Linked data experience at Springer Nature


Building discovery services for scientific and scholarly content on top of a semantic data model

This talk provides a summary and reflection on how we think that Semantic Technologies are an effective way to do enterprise metadata management at web scale – essentially, being able to bring some order to the chaos resulting from multiple applications working on similar data domains.

Springer Nature is a leading publisher the Science & Scholarly area, which includes flagship journals like Nature and Scientific American, several titles under the Nature and Nature Reviews brands, plus several other products such as the Springer Book collections, Springer Journals and Springer Corporate Databases. It's a very diversified scenario which includes more than 3000 journals plus of course many other publication types like books, blogs or podcasts.

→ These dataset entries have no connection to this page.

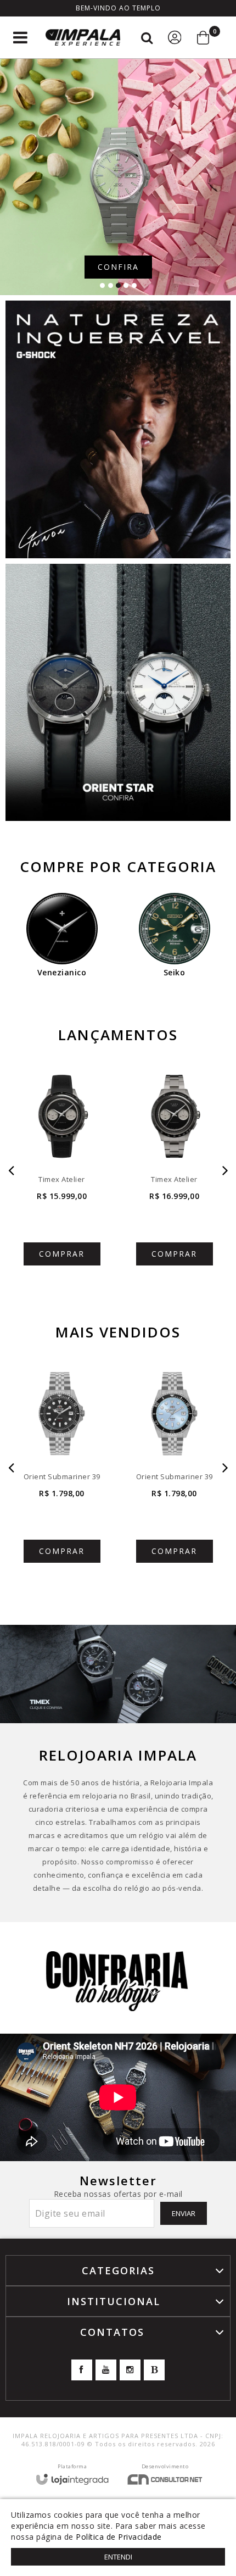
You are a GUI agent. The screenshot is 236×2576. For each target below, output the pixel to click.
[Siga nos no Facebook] (82, 2370)
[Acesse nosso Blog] (154, 2370)
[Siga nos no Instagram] (130, 2370)
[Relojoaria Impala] (83, 37)
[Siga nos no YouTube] (106, 2370)
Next (225, 1171)
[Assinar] (183, 2213)
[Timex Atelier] (62, 1171)
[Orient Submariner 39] (62, 1468)
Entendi (118, 2557)
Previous (11, 1171)
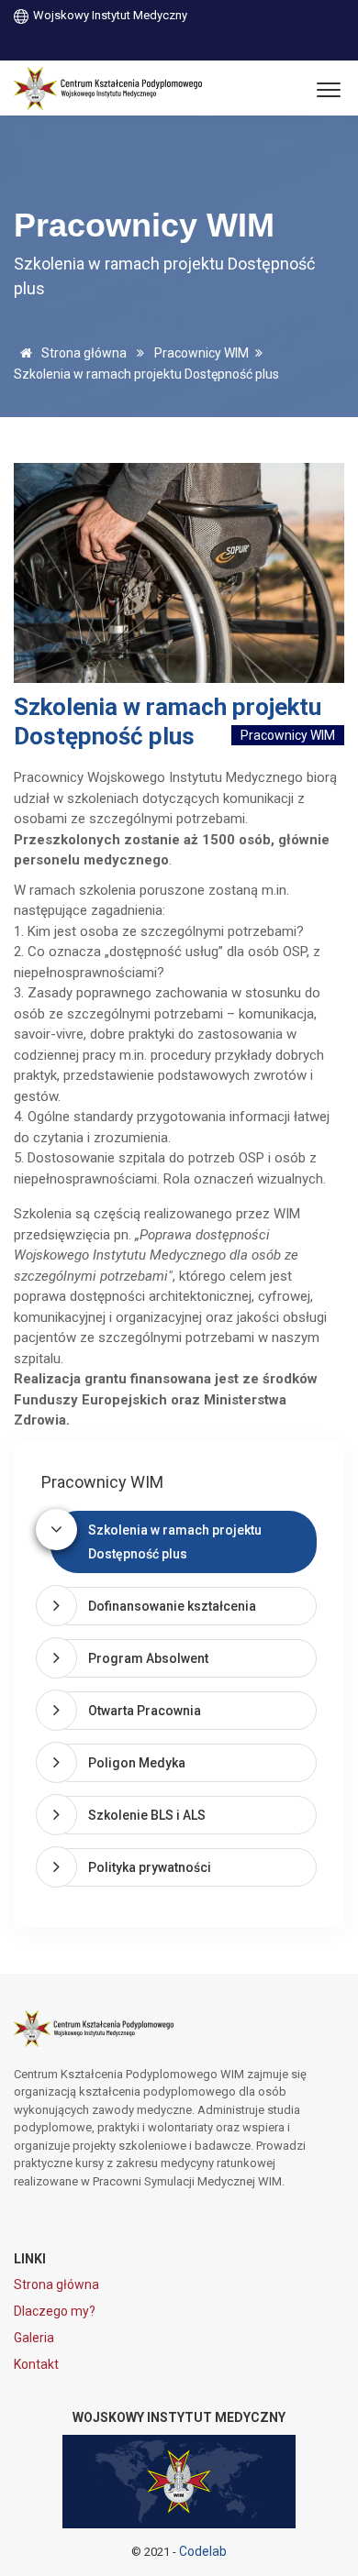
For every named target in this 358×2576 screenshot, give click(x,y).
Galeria (34, 2337)
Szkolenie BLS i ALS (147, 1815)
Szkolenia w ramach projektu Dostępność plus (175, 1542)
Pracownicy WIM (201, 353)
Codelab (203, 2551)
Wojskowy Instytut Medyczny (108, 15)
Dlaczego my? (54, 2311)
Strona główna (83, 353)
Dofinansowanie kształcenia (172, 1606)
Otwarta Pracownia (144, 1710)
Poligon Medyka (136, 1763)
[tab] (183, 1542)
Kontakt (36, 2364)
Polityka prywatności (149, 1867)
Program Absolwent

As a result of the digital revolution and the internet, new products are being created at a much faster rate than it has ever happened before - which has led the company in the last years to recognize the need to develop an integration layer that can bring together data from any of the applications that power the specific products we have on offer. In particular, we need interoperability both at the level of naming conventions - so to facilitate communication within the enterprise when people talk about articles or subject areas - and at a more formal semantic level, via a shared metadata model implemented as a set of ontologies.

To this end, we have been using Semantic and Linked Data technologies since 2012, when we lauched a prototype open platform called Subsequently, we have been working on various other projects including the nature ontologies portal (, 2015) and the springer conferences portal (, 2015). More generally, our focus has increasingly shifted from external data publishing to our internal systems – in particular we aimed at creating an architecture where RDF is core to the publishing workflow as much as XML is. In this talk we would like to provide an overview of this exciting and interesting journey, which is now taking us to the creation of a new platform that combines content, science and people data from across Springer Nature and that will be launched in late 2016.


The challenges and lessons learned we will touch on include:   

  • how to build knowledge models and data architectures which aim at leveraging sem tech within a traditionally XML-based publishing workflow: in other words, how to introduce these new technologies in such a way that the solve real problems without disrupting established workflows?
  • the importance a coherent metadata management and semantic integration solution can have for any enterprise looking at maintaining their competitive advantage in the knowledge society.
  • the value of making available open data to the scientific community (and the larger public), as a way to promote innovation and making it easier for scientists to do reseach. At the same time, the difficulties encountered in getting non data specialists involved with data which are instead encoded using Linked data standards.
  • challenges involved in identifying, indexing and transforming data coming from heterogeneous sources into a flexible yet coherent web-scalable metadata management layer.